CHAPTER FORTY-EIGHT

He likes to drive in silence because silence is golden. His mind is busy with thoughts, and when he spells them out, when he follows them, they all have the background music of one of his wife’s cartoons. When he thinks that he wants to kill Charlie Feldman, he’s thinking it lyrically. It’s annoying. In the past he’s tried getting headphones for his wife, so she can just listen to her cartoons without the need for him to hear them, but the headphones make her scream and cry and thrash about like a fish out of water. So right now his thoughts of cutting Charlie open and getting paid his dues are coming in a sing-song voice.

The headache came back not long after he woke up. And his stomach isn’t any better. The bravest thing he’s done all day is resist the urge to take another shot of morphine, but what he did do was take more anti-inflammatories and over-the-counter painkillers. Okay, that’s not all he did-he brought some morphine along with him. He doubts he’ll need it, but one thing he learned in the army is it’s best to take a gun and not need it than don’t take one and find yourself getting shot at. Same logic applies to pain medication. The result of what he has taken since waking is he still has the headache, but at least his thoughts are his own. Mostly. But there are still random thoughts slipping in there. When he looks at the woman he wonders how she would taste if he bit into her. The hate between them would surely make her taste sour. He knows that’s not normal. She’s looking at him, looking at him, looking at him as if he’s crazy, and he hates that look, and he hates the crazy thoughts even more. He can’t wait for all this to be over.

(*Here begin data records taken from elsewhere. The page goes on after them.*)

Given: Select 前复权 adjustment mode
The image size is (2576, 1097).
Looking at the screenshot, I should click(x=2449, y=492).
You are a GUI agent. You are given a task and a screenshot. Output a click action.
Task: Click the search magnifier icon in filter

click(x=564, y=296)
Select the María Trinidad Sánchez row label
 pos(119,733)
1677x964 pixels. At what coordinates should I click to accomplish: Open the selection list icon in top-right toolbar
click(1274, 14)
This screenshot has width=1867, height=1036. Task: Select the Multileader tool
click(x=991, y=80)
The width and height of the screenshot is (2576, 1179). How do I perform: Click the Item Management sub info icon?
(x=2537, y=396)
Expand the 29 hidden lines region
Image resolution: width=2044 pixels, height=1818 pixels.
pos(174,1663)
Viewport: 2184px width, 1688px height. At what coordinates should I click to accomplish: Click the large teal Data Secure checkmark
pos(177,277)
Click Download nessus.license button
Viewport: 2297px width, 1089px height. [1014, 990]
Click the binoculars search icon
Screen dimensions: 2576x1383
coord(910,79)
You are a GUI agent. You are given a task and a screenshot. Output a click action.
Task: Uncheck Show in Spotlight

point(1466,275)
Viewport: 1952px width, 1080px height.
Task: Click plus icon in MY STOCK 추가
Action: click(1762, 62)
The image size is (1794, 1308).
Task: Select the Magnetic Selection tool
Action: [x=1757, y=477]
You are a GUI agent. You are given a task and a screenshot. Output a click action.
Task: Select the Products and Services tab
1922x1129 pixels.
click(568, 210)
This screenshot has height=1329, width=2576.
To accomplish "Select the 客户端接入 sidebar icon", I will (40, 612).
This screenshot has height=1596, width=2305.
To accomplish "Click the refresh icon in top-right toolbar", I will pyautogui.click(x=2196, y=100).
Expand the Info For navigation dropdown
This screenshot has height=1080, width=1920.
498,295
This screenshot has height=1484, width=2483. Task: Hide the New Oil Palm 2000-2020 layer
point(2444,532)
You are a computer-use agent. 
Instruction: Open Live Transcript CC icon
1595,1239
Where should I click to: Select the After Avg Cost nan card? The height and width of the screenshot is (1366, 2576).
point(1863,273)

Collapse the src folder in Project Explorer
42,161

When they get to the pier he kills the motor. He has very little to say. So does she, apparently, but that’s because he hit her earlier and told her to shut up. He knows he’s going to have to kill her at the end of all this because she knows who he is and where he lives. She is what the army would have called collateral damage. Feldman is too. So was the cop. And the lawyer. It’s been a collateral damage kind of week. All that matters is getting paid. Years ago he might have thought different. But after his wife was hurt, he learned people don’t give a shit about you when you need help. It was only a matter of days after Macy tried to kill herself that he figured out the whole world could go and fuck itself.

He leans to his side. He takes out his cell phone and his wallet and puts them into the glove compartment. He never takes them on a job. He would never take the risk of leaving one of them behind by accident. The next day’s headline would be Killer Leaves Driver’s License at Scene.

“Let’s go,” he tells the woman.

He wraps a towel over her wrists to hide the handcuffs. He pulls her across the driver’s seat and outside. It’s gotten pretty windy over the last fifteen minutes. Feels like rain is on its way. He looks at the pier, but it’s too dark to see if anybody is on it. Feldman is out there somewhere, he can feel it. His car isn’t here. In fact the only car here is. . he looks at the Holden. The Holden. It looks familiar, but he has no idea where he saw it last, if indeed he did. Of course there are probably ten thousand identical ones within twenty miles.

They cross the road. He keeps looking back at the Holden. Something about it bugs him.

They walk toward the pier as the wind begins to pick up around them.